Interview mit DHB-Sportentwicklungsreferentin Linda Sandkaulen zum Thema HockeyScouts

28.07.2016 - Mitte September wird es im bayerischen Schwabach den zweiten HockeyScout-Lehrgang dieses Jahres geben. Die HockeyScouts bereichern die Breitensportarbeit in den Vereinen seit über zehn Jahren mit Ideen und Anregungen, die sie von den Lehrgängen mitbringen, und tragen einen großen Teil dazu bei, dass Hockey im Vergleich zu den meisten anderen Sportarten in Deutschland kontinuierlich wächst. Wir haben ein Interview mit Linda Sandkaulen, DHB-Referentin Sportentwicklung, über das Themenfeld HockeyScout und deren Entwicklungspotenzial geführt.

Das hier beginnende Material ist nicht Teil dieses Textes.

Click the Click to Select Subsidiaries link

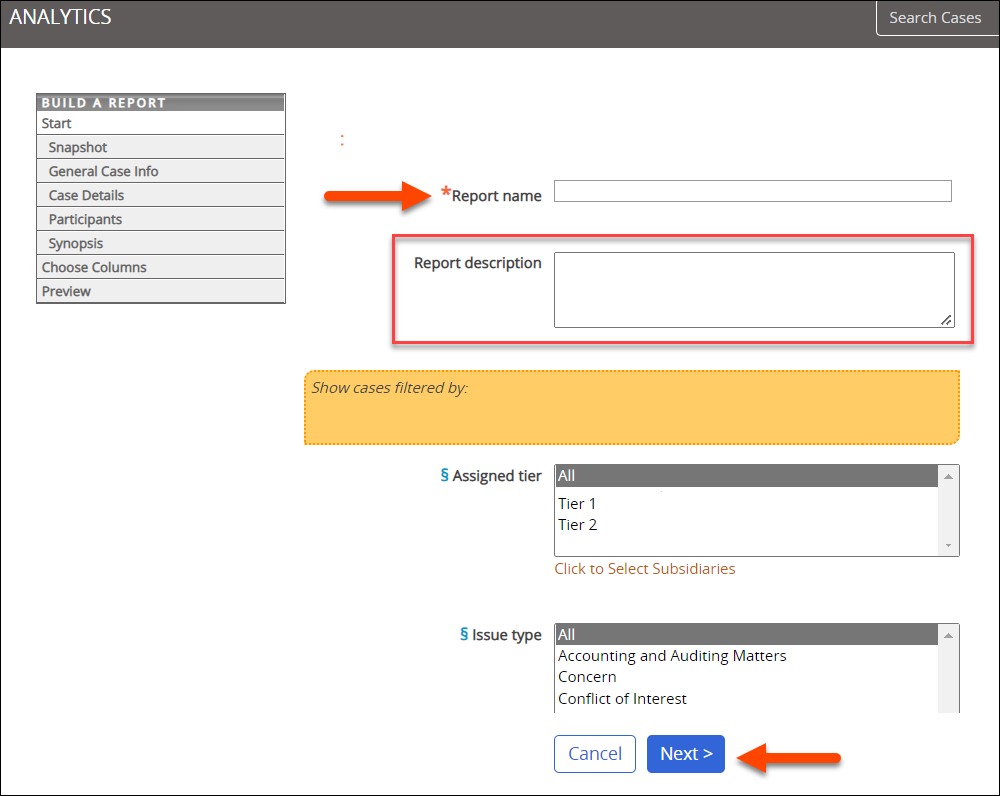point(645,569)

Für die, die es noch nicht wissen: Was sind zu allererst einmal „HockeyScout-Lehrgänge“?
Die Lehrgangsidee wurde vor über zwölf Jahren von der damaligen DHB-Breitensportreferentin Otti Bombitzki gemeinsam mit dem Breitensportausschuss-Mitglied Joachim Giesecke ins Leben gerufen. Seit dem ersten Lehrgang 2004 in Köln ist die Veranstaltung fester Bestandteil der DHB-Sportentwicklung. Es werden grundlegende Praxisinhalte vermittelt und unter anderem die Durchführung von Schul-Vereins-Kooperationen besprochen. Der HockeyScout Lehrgang dient als Unterstützung für Vereine im Allgemeinen und zur Sicherung des Hockeynachwuchses durch Arbeit in Schulen, Kindergärten und Kindertagesstätten


An wen richten sich die Lehrgänge im Speziellen und welche Voraussetzungen muss man als Teilnehmer erfüllen?
Jeder ist willkommen, ob Eltern, Betreuer, FSJler, Lehrer oder einfach nur interessierte Personen oder Vereinsengagierte, die das Thema Schulkooperationen im Verein weiterbringen möchten. Das Teilnehmerfeld ist immer sehr breit gefächert und alle Hockeystufen sind vertreten.

Wie ist der Lehrgang inhaltlich aufgebaut?
Ein HockeyScout-Lehrgang findet von Freitag 17.00 Uhr bis Sonntag 12.30 Uhr statt. Es gibt sowohl Theorie als auch Praxiseinheiten. Es werden Fragen besprochen wie: „Wie starte ich eine Schulhockey-AG“ oder „Wie können Schul-Vereins-Kooperationen gestaltet werden?“. In den Praxiseinheiten wird den Teilnehmern gezeigt, wie sie Hockey lehren können. Dort fangen wir wirklich an der Basis an, wie ein Schläger denn überhaupt festgehalten wird. Denn das ist bei den Schülern nicht selbstverständlich.

Was kostet die Teilnahme an dem Wochenend-Lehrgang?
Die Kosten für Übernachtung, Mahlzeiten, Vortragsunterlagen übernimmt die DHB-Sportentwicklung. Für die Teilnehmer entstehen lediglich die Fahrtkosten und persönliche Ausgaben.

Wie wird der HockeyScout Lehrgang angenommen?
Die Nachfrage ist sehr gut. Meistens gibt es mehr Interessenten als Teilnehmerplätze zur Verfügung stehen. Der zweite HockeyScout-Lehrgang dieses Jahres findet in Schwabach vom 16. bis 18. September statt. Sie können sich über bos@deutscher-hockey-bund.de anmelden.

Stehen die Teilnehmer auch nach den Maßnahmen noch in Kontakt zueinander?
Die Teilnehmer können sich nach dem Lehrgang nach Belieben austauschen und auch wir stehen jederzeit für Fragen zur Verfügung. Die Teilnehmer werden regelmäßig von uns über wichtige Themen informiert und erhalten zwei Mal im Jahr einen Newsletter. Es rufen auch immer mal wieder HockeyScouts an und berichten über ihre Tätigkeit.

Wie wichtig ist die Maßnahme für den DHB?
Die HockeyScout-Lehrgänge stehen seit mehr als 10 Jahren fest im Kalender der Sportentwicklung und das wird sich auch in naher Zukunft nicht ändern. Der Bedarf nach Informationen, Starthilfen und Praxisbeispielen rund um die Themen Hockey an Schulen und Kooperationen ist immer gegeben. Vor allem die immer wieder ausgebuchten Lehrgänge sprechen für das Interesse an den Themen seitens der Vereine.

Siehst du Entwicklungsmöglichkeiten für die HockeyScout-Lehrgänge?
Die theoretischen Themeninhalte werden natürlich immer an die Umstände und verschiedenen Entwicklungen in Schule, Gesellschaft und Verein zugeschnitten und mit aktuellen Informationen gefüllt.